Let’s say you have 10 mortgages at $1 million a piece, the sum total of those mortgages are $10 million. So, the banks took the 10 mortgages and bundled them together into a collateralized debt obligation or CDO with a face value of $10 million.
They then sold that new entity that they created to an investment group of some sort, a pension fund, hedge fund, etc. promising them a yield of let’s say 7%. The sales pitch would emphasize the fact that this CDO was backed by real collateral. In the event of loan defaults by the borrowers, the banks would tell the buyer of the CDO that the collateral behind the loan could be sold to recapture any potential losses on the part of the purchaser.
Everything seemed to work fine until the defaults began and the foreclosure process kicked into high gear. The foreclosure process has exposed fatal flaws in the system and the flaw is that the banks cannot prove clear ownership of the mortgage.
Consequently, they are then barred from foreclosing on the property. Because they can no longer foreclose on the properties, the CDO is now effectively worthless.
The hedge funds and the pension funds cannot now sell these CDO’s on the open market, so how are they going to recover their original investment? Perhaps you may say that won’t be a problem because these instruments were insured. The problem is now the credit default swap or the insurance policy that was purchased to protect against default assumes that the insurer has the financial wherewithal or resources to make good on the claim.

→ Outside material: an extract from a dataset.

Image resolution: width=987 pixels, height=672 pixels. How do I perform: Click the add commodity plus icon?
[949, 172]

If there were only a small number of these problem CDO’s this would not be an issue. But as the number of the foreclosures continue to skyrocket, and more and more banks are prohibited from seizing the collateral behind the property, the sheer magnitude of the number of claims presented to the insurer will overwhelm their balance sheet.

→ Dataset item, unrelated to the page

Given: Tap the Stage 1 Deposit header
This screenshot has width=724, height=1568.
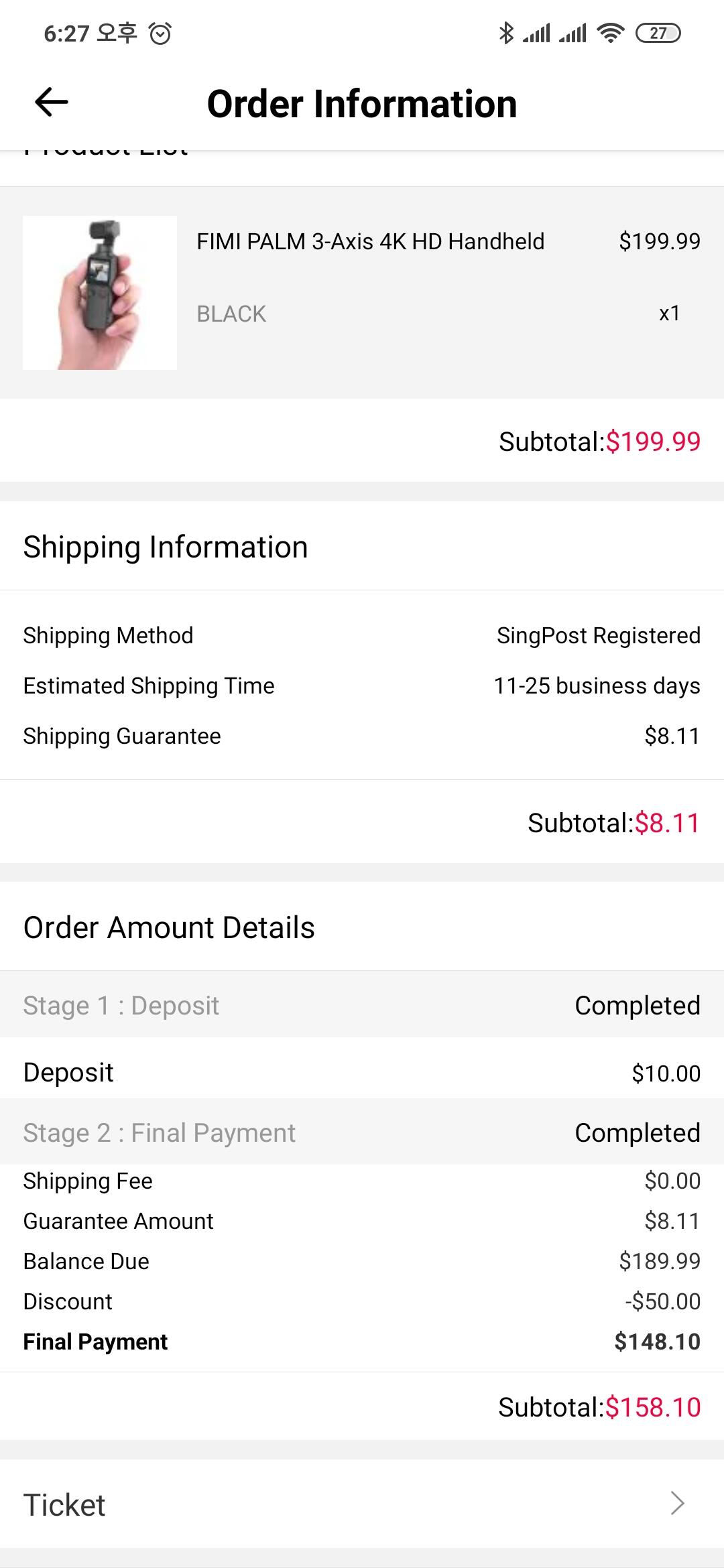Looking at the screenshot, I should (x=121, y=1006).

In effect what you have is an insurance company which doesn’t have enough money to pay off the claims. Compounding the problem is the fact that the CDO’s and credit default swaps related to these claims form a mass network of interdependence. This then ripples through the entire system and creates a domino effect which can cause the failure of entities creating the next financial crisis.

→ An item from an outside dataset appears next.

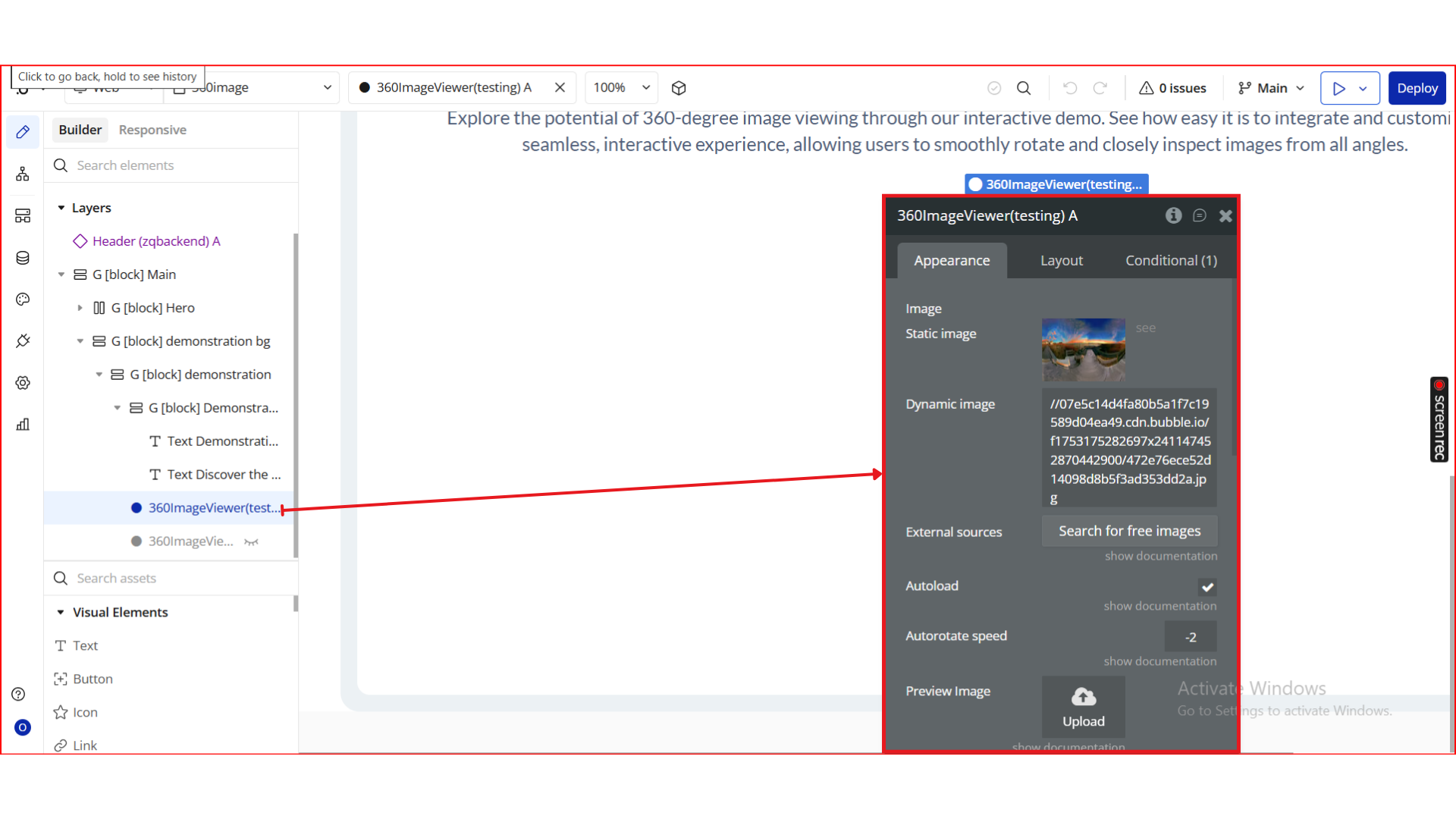The height and width of the screenshot is (819, 1456).
Task: Switch to the Conditional (1) tab
Action: (x=1171, y=260)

Ultimately the Federal Reserve will be asked to step in and buy up the now worthless CDO’s and put those on its balance sheet. In order to do this the Federal Reserve will have to engage in massive quantitative easing, taking onto its balance sheet the worthless CDO’s in exchange for newly issued treasuries.This of course will have a horrific effect on the US Dollar which is why gold and silver are heading much higher.
But keep in mind, this is just one threat of many the current financial system faces. We have an ongoing currency war, Pension Fund shortfalls, sovereign and local government insolvencies, and high levels of unemployment that depress aggregate demand, but for government deficit spending. It's extremely complicated and no one knows how all of these factors play against each other, and which will be the tipping point. Or it could also drag out for years, with increasing "bandages" of debt monetization being "applied" by the Central Banks of the world. So we have two issues here - weak economies, and weak currencies. Keynesianism and Monetarism being applied to the extreme to ward off collapse, and in the end it will be Austrianism that will prevail, not because governments like gold, they HATE gold. But because no government will trust another with anything else but the REAL thing after the system falls apart. That's why Central Banks keep gold.
Unless of course, there is a global coordinated effort by the world powers to bring into the system the SDR and create through the IMF a global "bad bank" so to speak to sop up all the excess garbage in the system. And even that seems like a stretch. What surplus nation will go with a plan that gives the free rider deficit nations a way out? And in a world of scarce resources no less? And can all nations agree on the composition of a new currency - when they can't even agree to stop an existing currency war?
This blog will continue to closely follow IMF and G20 developments. Because in the end, it is through those global institutions that a new system will emerge - whether through conflict or cooperation. That is the big question. Understanding history, and watching how nations interact today will give us a clue into the future.